US Man ‘Mr. Vacation’ Sentenced to 5 Years for Darknet-Driven Benefits Fraud
A Rhode Island man was sentenced to 60 months in prison after pleading guilty to charges related to wire fraud and identity theft. In December of last year, Courtney Hilaire, 29, admitted to filing 60 fraudulent applications for COVID unemployment relief in “at least eight states,” gathering personal identifiable information (PII) for the applications from various sources on the dark web.
In July 2020, Hilaire and two other men were found sleeping inside a stolen vehicle parked in front of a Rhode Island hotel. In the vehicle, police discovered 18 cell phones and “other electronic devices,” 33 counterfeit credit cards, fake driver’s licenses from multiple states, and data transfer equipment used for credit card magnetic strips. They also found lists of PII for several individuals as well as around $13,000 in “crisp, clean $100 and $50 bills.”
An analysis of the electronic devices confiscated during the arrest yielded templates for the creation of credit cards, driver’s licenses, currency, as well as a list of links to darknet markets selling PII.
Hilaire’s mugshot. Source: TheNewportBuzz.com
In August 2020, Hilaire was arrested again during a traffic stop; this time found to be in possession of “three cell phones, nearly $3,000 in cash, and eight debit cards linked to fraudulently obtained Pennsylvania unemployment benefit accounts.” Forensic analysis of the electronic devices this time found evidence of his involvement in Small Business Administration loan fraud.

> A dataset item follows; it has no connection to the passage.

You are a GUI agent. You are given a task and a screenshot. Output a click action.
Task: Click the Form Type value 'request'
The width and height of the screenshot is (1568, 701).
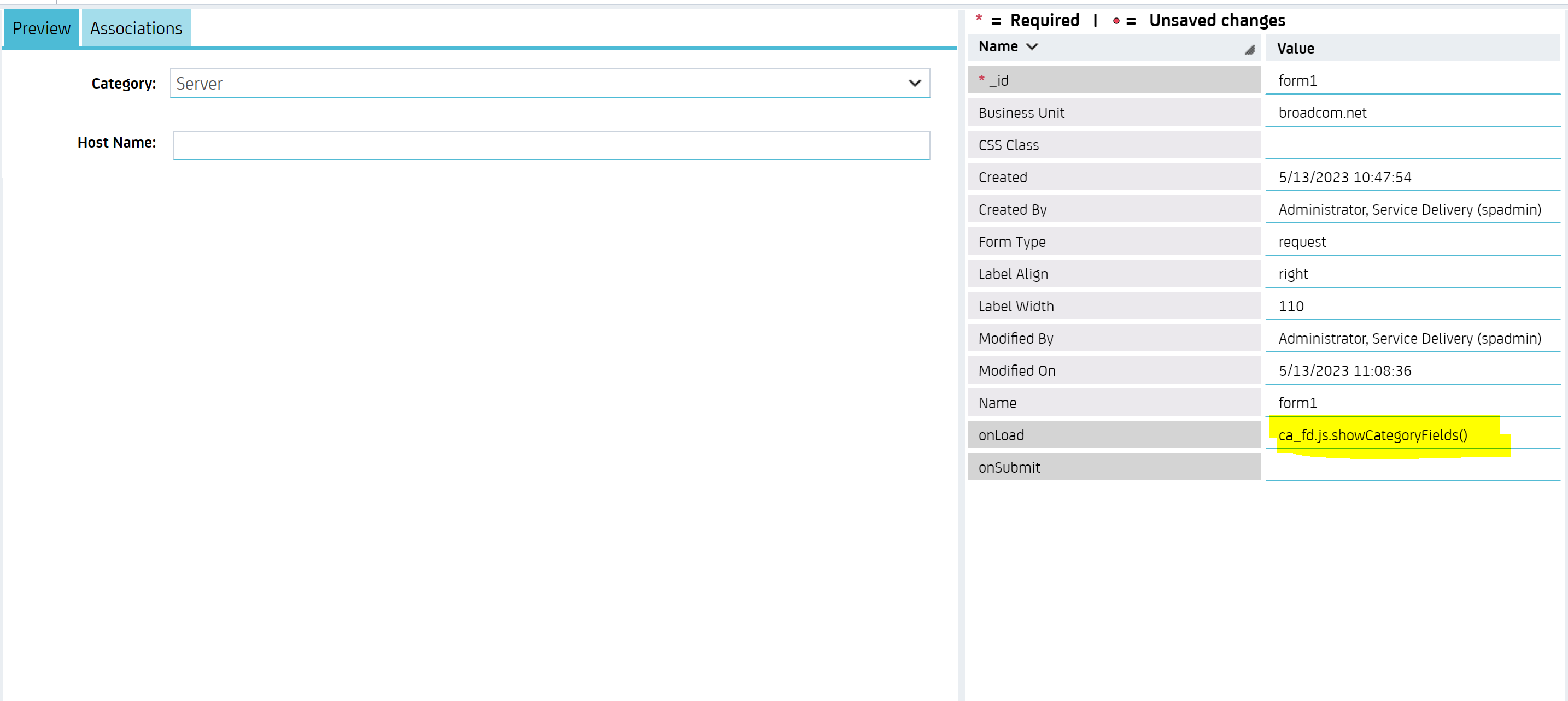point(1302,241)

Hilaire, who registered an LLC under the name “Mr. Vacation Productions” in March 2021, used stolen Social Security numbers, birth dates and other PII when filing fraudulent applications for COVID relief funds. He received the help of two relatives who are still at large.
An investigation by Homeland Security culminated in Hilaire’s arrest in April 2021, in which agents seized over $47,000 in cash, 11 cell phones, two laptop computers, and “devices used to create fraudulent credit cards.” Investigators determined the total amount of “intended loss” caused by Hilaire to be over $3.3 million, who had been granted $328,700 in fraudulent loans.